California Court of Appeals, Third District, Sacramento
Oct 7, 2013
No. C071426 (Cal. Ct. App. Oct. 7, 2013)

Opinion


In re the Marriage of PAMELA L. and GENE BERTHELSEN. PAMELA LYNCH, Respondent, v. CALIFORNIA PUBLIC EMPLOYEES' RETIREMENT SYSTEM, Appellant DONNA SPRINGER, Respondent. C071426 California Court of Appeals, Third District, Sacramento October 7, 2013

NOT TO BE PUBLISHED

Super. Ct. No. FL796772

MAURO, J.

The California Public Employees’ Retirement System (PERS) appeals a postjudgment order in a marital dissolution action. The trial court ordered PERS to pay Pamela Lynch her pro rata community property share of monthly death benefits following the death of her ex-husband Gene Berthelsen, and to make those payments for the duration of Lynch’s lifetime. PERS contends it should only be required to make such payments to Lynch during the lifetime of Berthelsen’s second wife Donna Springer, because Springer was Berthelsen’s named beneficiary and the duration of death benefits is governed by Government Code section 21456, which establishes the right to have a retirement allowance paid to a member until his death and thereafter to his “beneficiary for life.”

We conclude that despite the language in Government Code section 21456, the trial court had broad discretion under the Family Code to fashion an equitable apportionment of community property interests. Because the parties did not request a statement of decision, we presume implied findings necessary to support the order. On this particular record, we cannot say that the trial court’s order for payment to Lynch for her lifetime was unreasonable or an abuse of discretion.

We will affirm the trial court’s order. In addition, in oral argument, both Lynch and PERS asked us to order that if Springer survives Lynch, Lynch’s death benefit payments shall be paid to Lynch’s appropriate heirs from the date of Lynch’s death until the date of Springer’s death. We will so order.

BACKGROUND

Gene Berthelsen married Pamela Lynch in September 1960. In November 1965 he qualified for PERS benefits based on his employment. Lynch and Berthelsen separated in 1983 and divorced in 1985 pursuant to a judgment incorporating a marital settlement agreement (MSA).

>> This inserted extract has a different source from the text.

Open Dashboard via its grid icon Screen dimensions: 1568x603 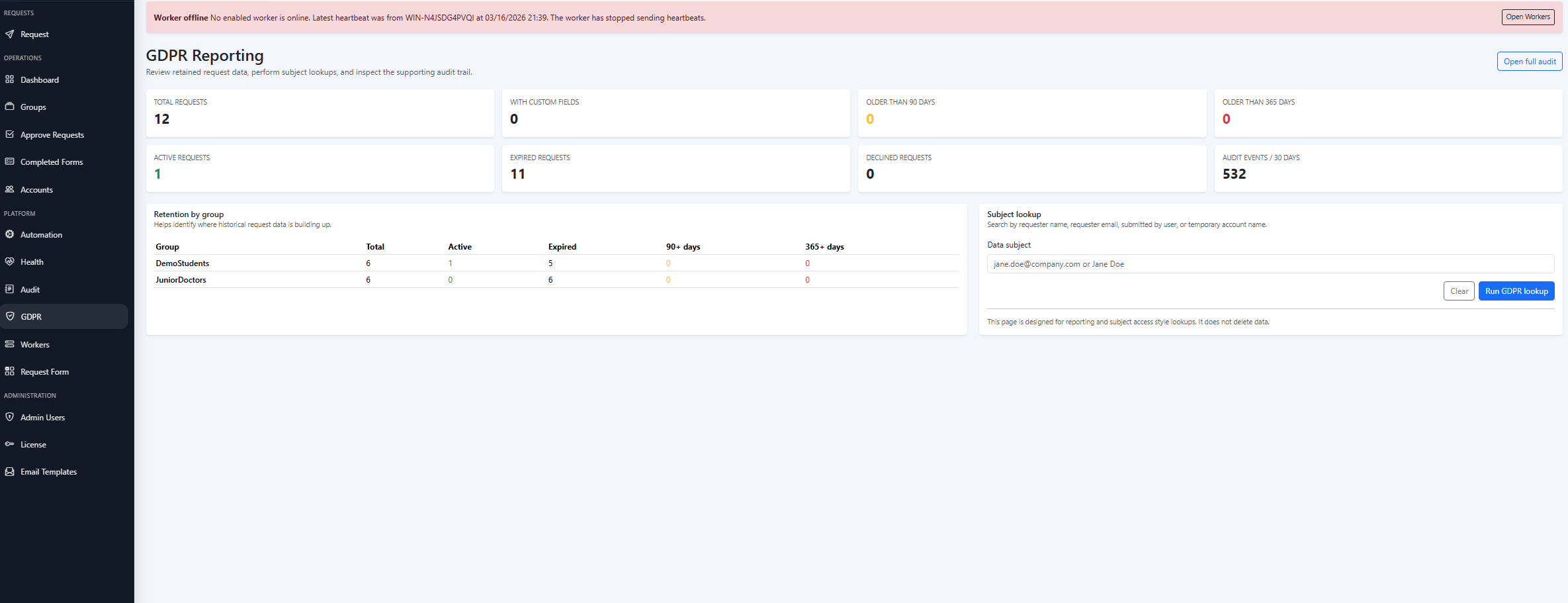(x=9, y=79)
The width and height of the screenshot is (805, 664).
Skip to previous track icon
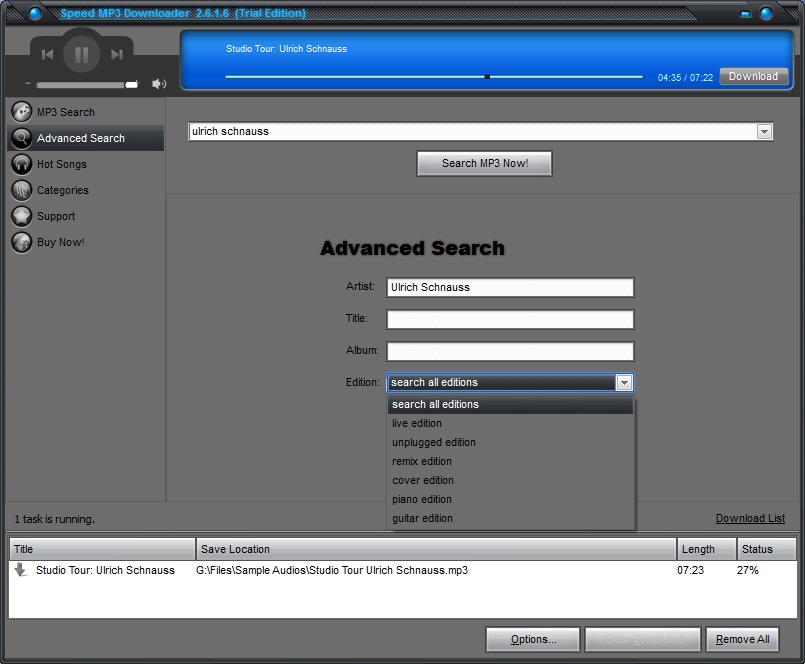pyautogui.click(x=48, y=55)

Among other things, the MSA provided: “Husband and Wife agree that there is a community interest in Husband’s [PERS] benefits. Pursuant to Civil Code §§ 4363.1 - 4363.3 PERS has been joined as a party to this proceeding. Husband and Wife hereby consent to an order of court directing PERS to pay directly to Wife that percentage of any payment allocable to her community interest calculated as follows: One-half of the product obtained by multiplying the amount of each payment by the ratio of the months of [Husband]’s employment during the marriage and prior to separation, over the total number of months of [Husband]’s employment. Wife shall be entitled to receive payments at the earliest possible date the plan becomes vested and matured. Wife’s right to receive payments shall not be dependent upon Husband’s actual date of retirement. The Court shall reserve jurisdiction to enforce [Wife]’s right to receive such payments from PERS.”

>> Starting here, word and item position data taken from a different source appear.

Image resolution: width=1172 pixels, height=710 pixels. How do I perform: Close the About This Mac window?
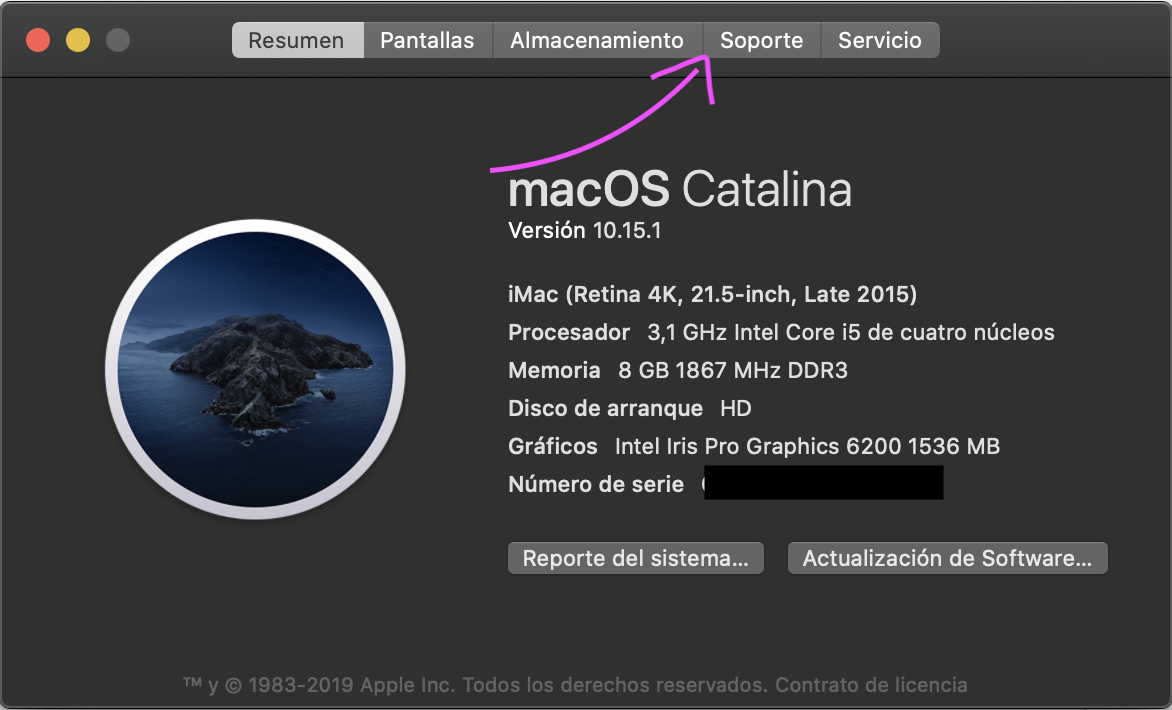[38, 41]
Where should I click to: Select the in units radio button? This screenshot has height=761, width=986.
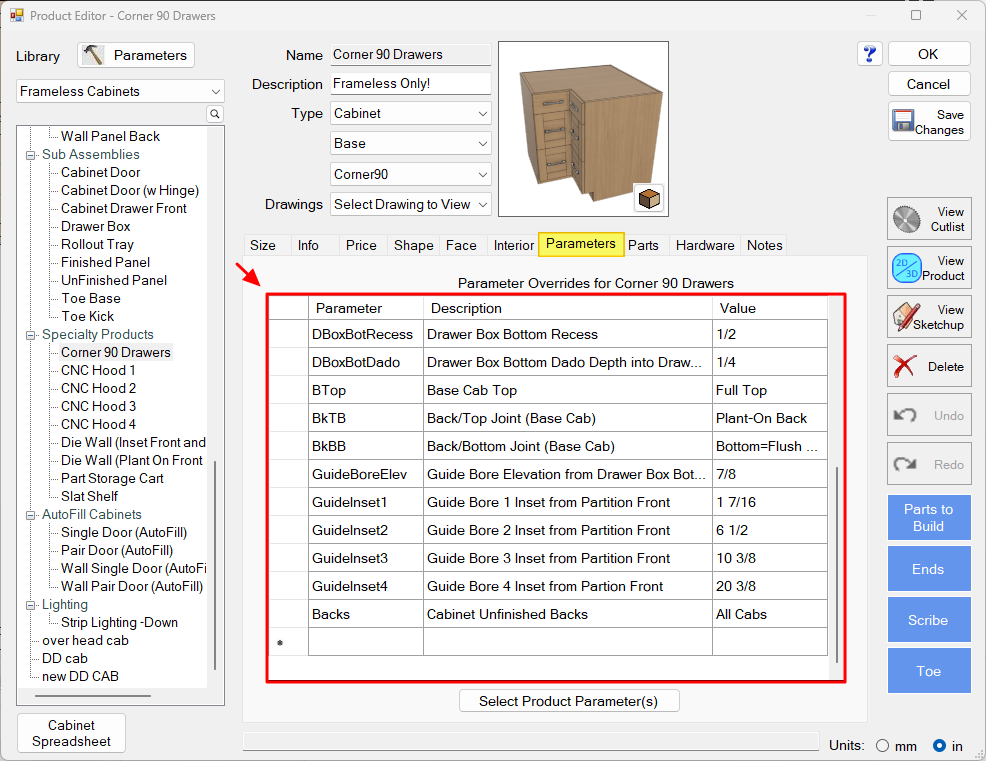(939, 745)
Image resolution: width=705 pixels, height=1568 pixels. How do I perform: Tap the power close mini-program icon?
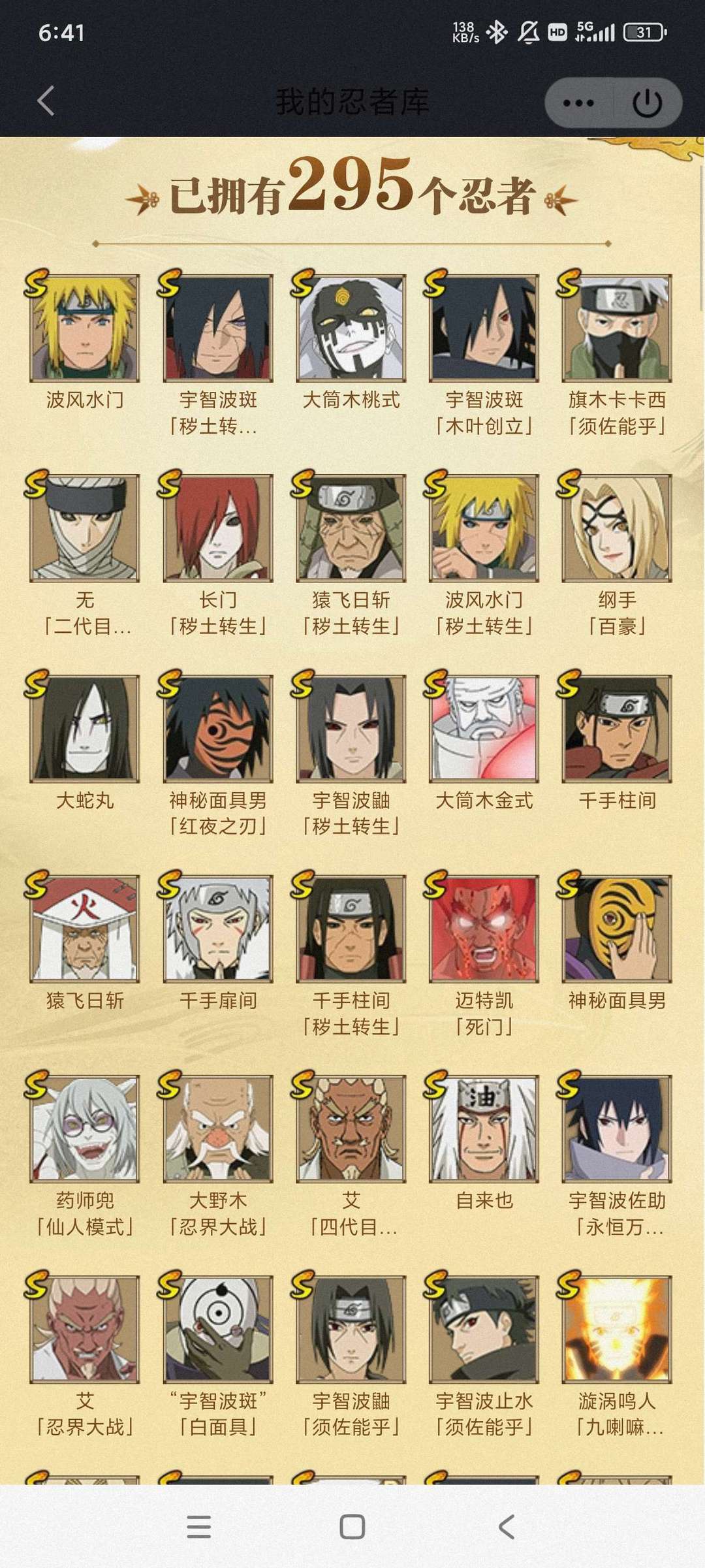(x=647, y=103)
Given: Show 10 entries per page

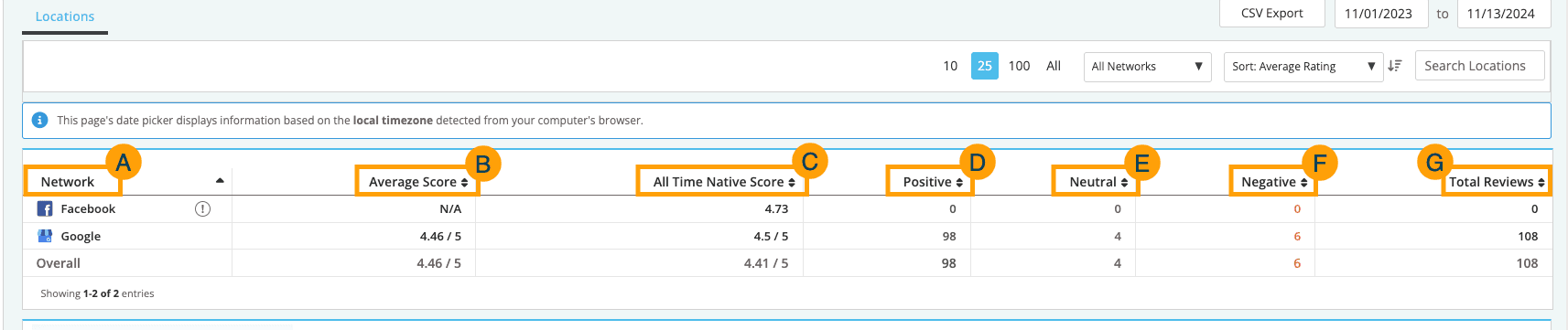Looking at the screenshot, I should click(950, 66).
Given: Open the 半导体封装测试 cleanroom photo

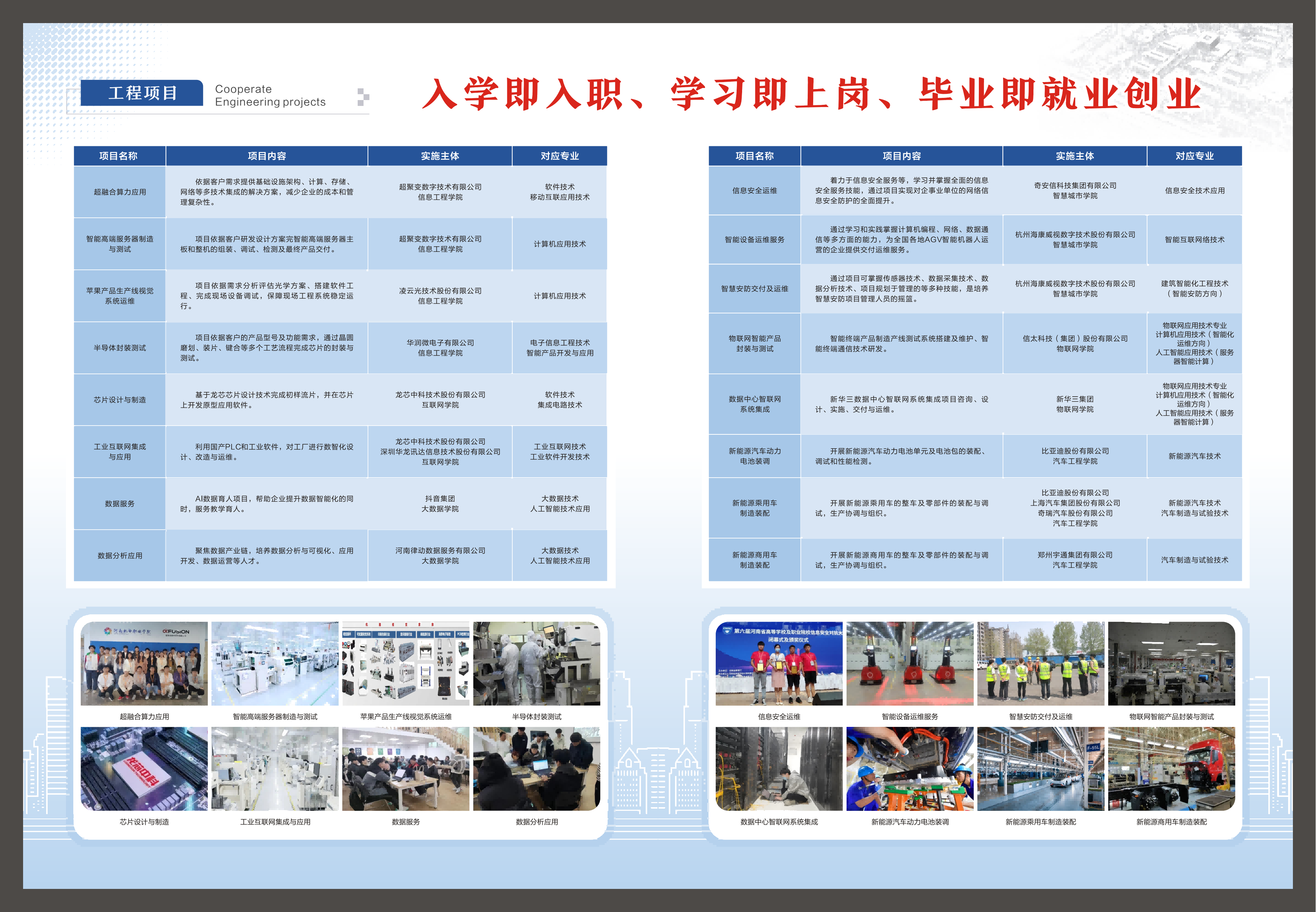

The judgment of dissolution similarly stated: “[PERS] shall pay directly to [Wife] that percentage of any payment allocable to her community interest calculated as set forth [in the MSA], attached hereto. The court hereby specifically reserves jurisdiction over all issues concerning such retirement plan.”

Berthelsen retired in May 2003. Prior to retirement, he selected a retirement benefit payout option that provided a monthly benefit to himself during his lifetime and a continuing monthly benefit of approximately $4,000 per month to his designated beneficiary (his second wife Donna Springer) for her lifetime.

The parties describe Berthelsen’s selection among available death benefit options as the selection of “Option 4 (2W+1), ” a combination option which incorporates some elements of “Option settlement 2” created by Government Code section 21456.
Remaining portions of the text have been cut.